Being asked to monitor a coworker | |
Best thing to do is talk to your colleague and tell him that it bothers you. If you don't want to do that then don't do anything unless it is actually affecting yours or another's workload. It's not your responsibility to inform your boss after all... The last thing you want to do is be called out for sneaking out early too. | |
Out of those options, I'd probably do C - A (telling all the time) leaves you open to get revenge-tattled, B (telling when its obvious) will leave it obvious that you aren't really paying attention, and D (saying you don't want to get involved) makes it look like you've got something to hide. Let the guy know that the bosses are on to them, and make it clear (in a non-aggresive way) that him leaving so early needs to stop. But then, so should you skiving. xD | |
Tell your boss he has no right to hold others to rules he doesn't follow. If the set times are 9-5 then nobody should be there outside those hours, but nobody should be leaving early without specific reasons. Turn up 9 on the dot, leave at 5, no exceptions. | |
It's a matter of the scale. You're skiving off 15 minutes, and since your boss asked you to keep tabs on the guy I assume you're productive and helpful and generally a good worker, so how much is this guy trimming? If it's so much more he's being actively suspected by your employer you should just tell him "hey man, you're on watch, I get the trim but keep it reasonable". If he doesn't listen and keeps doing it, you do what your boss asked. I'm confident your boss probably knows you do it a bit too. | |
So you should probably tell him in secret that the boss asked you to do this. After all, nobody likes anybody else getting up in their business. Look really bad that your doing it as well. Even I can admit that you should probably be the last person to take on this task. Say something about you doing it as well and you will have no comeback. Make sure he knows that the boss is the one that made you spy on him. At that point it takes the hate off of you and puts it on him. Not going to be friends anymore at work if he finds out that you have been doing this and he didn't know about it. | |
Warn him. Tell him you're serious. Then if he does it, you can't say it's unfair to tell the boss. | |
Personally I would tell my boss I was uncomfortable being put in that situation, and perhaps also offer to talk with the worker about it and see if the problem could be resolved. If your boss is concerned with ensuring people are working the proper hours, and not with making an example of the guy or anything like that, then I would hope this would be an acceptable solution. | |
I would simply tell the boss that I would not spy on my co-workers. Then tell the guy who is knocking off early what has happened so he can stop his behavior. You don't have to grass an employee or lie to your superior, he keeps his job and the boss-man gets a model employee at the same time. Everyone wins. | |
Warning him seems like the best solution, no point getting him in trouble right? | |
From the sound of it the boss is holding others to the rule of 40 hours a week, which he does follow. The boss doesn't care that the guy leaves at an earlier time than someone else, he cares that the guy is leaving before putting in his 8 hours. Claiming that you worked 40 hours when you worked less is fraud and theft. | |
I'd probably tell the co-worker to stop skiving without mentioning that the boss is after him. That way he might stop skiving, and the problem is solved without you telling other people about a conversation that your boss wouldn't want spread around. Then, if he doesn't stop, you can tell the boss when he next skives off without being bitchy - you did warn him after all! It's worth considering that the boss might also have asked other people in the office to keep an eye on this person, so decide what you're going to do sharpish, or the boss will think you're covering for the other guy! | |
warn him that people have complained about his behavior | |
Hey all.
I work as a consultant in a government department, which means in Canada that we have a lot of choices in our hours (for example, my boss works from 7-3, I work 9-5. As long as the hours are there, you can start and finish between 6 am and 6 pm). One of the other guys in the office has occasionally used the fact that the boss starts and leaves work early to leave earlier than he technically should. Someone mentioned it to my boss and now he wants me to let him know if the guy leaves early.

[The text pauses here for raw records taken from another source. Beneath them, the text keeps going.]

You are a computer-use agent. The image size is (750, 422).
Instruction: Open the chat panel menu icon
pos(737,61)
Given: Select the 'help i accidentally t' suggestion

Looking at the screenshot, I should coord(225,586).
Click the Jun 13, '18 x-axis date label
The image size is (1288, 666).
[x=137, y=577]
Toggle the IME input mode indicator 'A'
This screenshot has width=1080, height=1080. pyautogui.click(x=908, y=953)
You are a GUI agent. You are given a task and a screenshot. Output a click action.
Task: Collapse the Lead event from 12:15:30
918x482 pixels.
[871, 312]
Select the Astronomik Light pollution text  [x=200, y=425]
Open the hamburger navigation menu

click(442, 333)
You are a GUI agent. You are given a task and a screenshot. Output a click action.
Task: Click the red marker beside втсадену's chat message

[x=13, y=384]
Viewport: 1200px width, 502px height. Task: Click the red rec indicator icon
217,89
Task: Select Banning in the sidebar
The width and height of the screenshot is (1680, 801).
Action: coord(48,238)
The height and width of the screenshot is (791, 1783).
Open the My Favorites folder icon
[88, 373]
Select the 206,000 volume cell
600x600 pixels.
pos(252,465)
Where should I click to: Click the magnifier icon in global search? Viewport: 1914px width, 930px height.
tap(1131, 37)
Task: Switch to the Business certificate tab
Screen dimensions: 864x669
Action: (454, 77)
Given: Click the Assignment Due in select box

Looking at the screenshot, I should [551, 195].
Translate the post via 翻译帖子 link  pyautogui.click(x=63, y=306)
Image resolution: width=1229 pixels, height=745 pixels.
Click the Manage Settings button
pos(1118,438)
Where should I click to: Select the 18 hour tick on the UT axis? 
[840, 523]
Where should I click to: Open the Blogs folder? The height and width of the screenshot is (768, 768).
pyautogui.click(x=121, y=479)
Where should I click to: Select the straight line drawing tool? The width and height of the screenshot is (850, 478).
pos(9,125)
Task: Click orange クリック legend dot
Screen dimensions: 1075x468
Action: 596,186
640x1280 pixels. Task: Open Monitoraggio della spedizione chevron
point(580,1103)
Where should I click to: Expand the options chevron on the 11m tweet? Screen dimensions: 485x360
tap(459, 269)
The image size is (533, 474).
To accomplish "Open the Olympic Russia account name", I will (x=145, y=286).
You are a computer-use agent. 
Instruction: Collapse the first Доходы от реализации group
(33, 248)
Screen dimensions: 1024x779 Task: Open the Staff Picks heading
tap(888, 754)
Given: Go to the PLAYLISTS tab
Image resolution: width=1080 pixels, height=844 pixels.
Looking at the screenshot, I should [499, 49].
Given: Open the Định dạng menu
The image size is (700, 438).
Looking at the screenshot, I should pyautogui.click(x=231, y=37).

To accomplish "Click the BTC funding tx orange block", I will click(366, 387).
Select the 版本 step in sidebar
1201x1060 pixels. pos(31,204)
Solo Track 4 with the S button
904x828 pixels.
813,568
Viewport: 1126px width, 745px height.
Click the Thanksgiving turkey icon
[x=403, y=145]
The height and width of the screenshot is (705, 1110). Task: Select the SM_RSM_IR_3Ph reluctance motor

The crux is this: First, he's a nice-ish guy and I don't particularly want to toss him under a bus. Second, I'm a consultant, not an employee of the department so it's not really in my interest to engage in activity that could cause conflict. And third I have occasionally used his tendency to leave half an hour early to skive off 15 minutes early myself, so it seems a bit hypocritical to nail him to the wall about it.
The way I see it is this, I can straight up tattle to the boss on him every time he does it, I can tell the boss about it any time it would be obvious he has (i.e. he leaves early, and someone else shows up looking for him so he's gonna hear about it anyways), I can quietly let him know that our boss has heard he's been leaving early and he should probably knock it off, or just say I'm uncomfortable passing information on a coworker and let the boss find someone else to keep an eye on him.
It would be nice to get some feedback or alternative options though.